═════ Provided text
The Health Care For All Campaign has been a joint initiative of the Immigrant Workers' Centre, Project Genesis and Pinay, demanding the abolition of the waiting period for Medicare imposed on migrants to Quebec and the extension of free healthcare to all, including undocumented the longer term). Since 2001, all new residents in Quebec, especially immigrants and temporary workers, have had to wait three months after their declared arrival before being covered by public health insurance(the Délai De Carence, or DDC).

More than 40,000 landed immigrants and temporary workers per year face this exclusion in Quebec. Under the DDC, new immigrants and temporary workers get stuck in the bottom tier of healthcare. The DDC is part of a larger trend toward the privatization and the Quebec and Canadian Healthcare systems. The costs of this policy are borne by new immigrants, to the profit of private insurance companies.

In the analysis of the IWC, the DDC ignores provincial, federal and international human rights by refusing immigrants and temporary workers their right to physical and mental health. In theory, those rights should be exercised without discrimination of any kind. In reality, 84 percent of people not receiving Medicare for three months are new immigrants! For live-in caregivers and other temporary, they may even go through more than one three-month delay, facing major obstacles to protecting health.

When the DDC was implemented, the IWC started to see cases of people not getting healthcare when they needed it, or--nearly as bad--people being saddled with debt into the tens of thousands of dollars. Convinced that this was discriminatory and bad for Quebec society overall, the IWC teamed up with a number of other organizations to work on a campaign to abolish the DDC. Project Genesis, a neighbourhood social-rights organizations, and again, Pinay (which represents many live-in caregivers) are the two other partners in the co-ordinating committee. We also have support from more than twenty other organizations, including the biggest immigrant-serving coalitions in Quebec.

The strategy has been to target the health minister and provincial insurance board (RAMQ) to pressure them to remove the regulation from the books. Tactics have ranged from press conferences, to camping out in front of the health minister's office, to public education on these issues, to supporting individual families facing DDC debt.
══════════
═════ Available data
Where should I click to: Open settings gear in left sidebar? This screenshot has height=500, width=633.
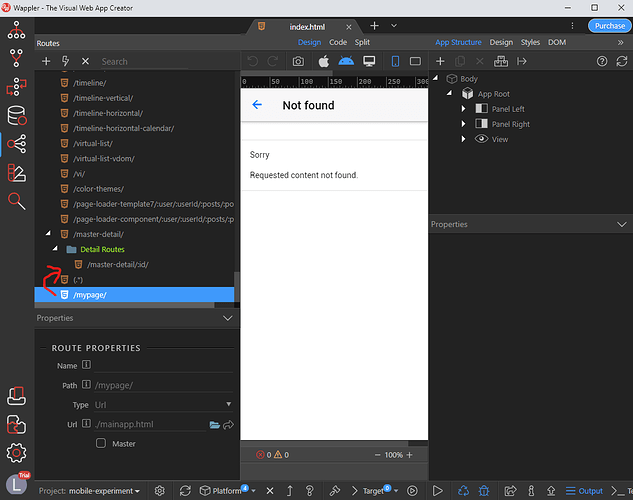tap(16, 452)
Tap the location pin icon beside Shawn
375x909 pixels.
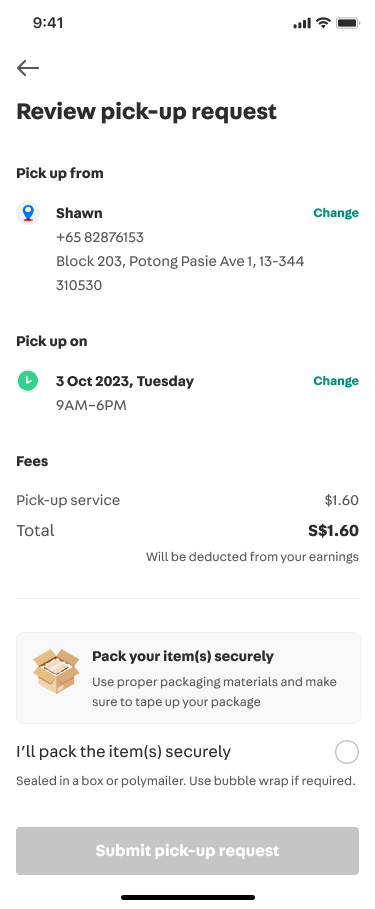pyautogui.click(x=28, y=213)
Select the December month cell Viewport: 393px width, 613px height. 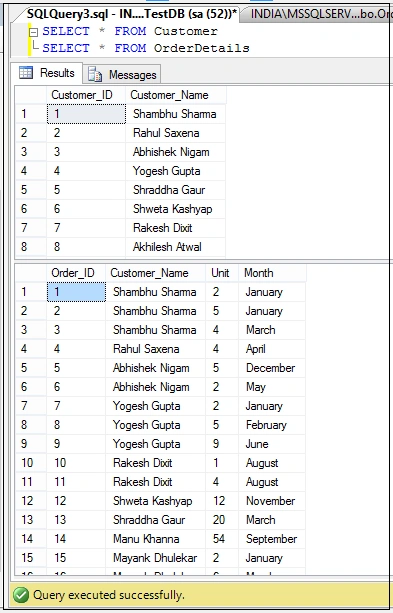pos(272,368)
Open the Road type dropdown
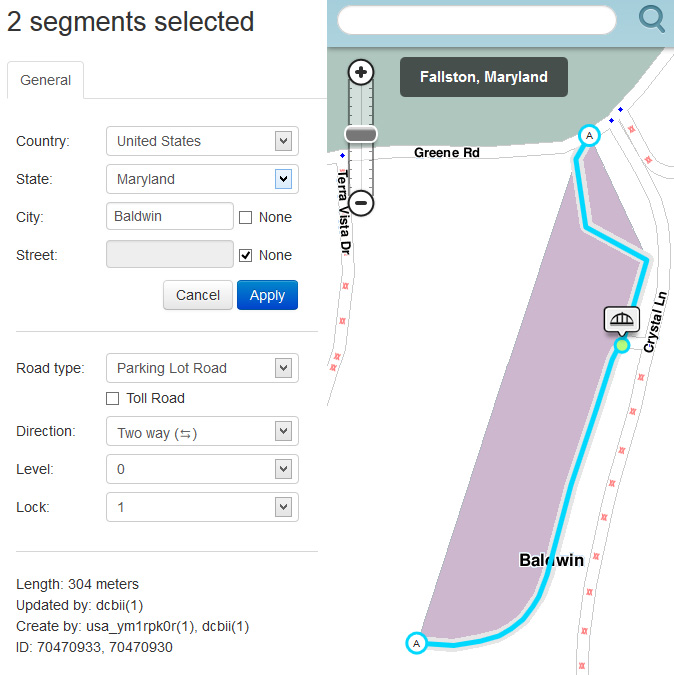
══════════
Task set -
(a) Please pull out the part of the Health Care For All text starting with "More than 40,000" and going on through "private insurance companies.".
(b) Name every tactic the Health Care For All text says the campaign has used.

Expected outputs -
(a)
More than 40,000 landed immigrants and temporary workers per year face this exclusion in Quebec. Under the DDC, new immigrants and temporary workers get stuck in the bottom tier of healthcare. The DDC is part of a larger trend toward the privatization and the Quebec and Canadian Healthcare systems. The costs of this policy are borne by new immigrants, to the profit of private insurance companies.

(b)
- Press conferences
- Camping out in front of the health minister's office
- Public education on these issues
- Supporting individual families facing DDC debt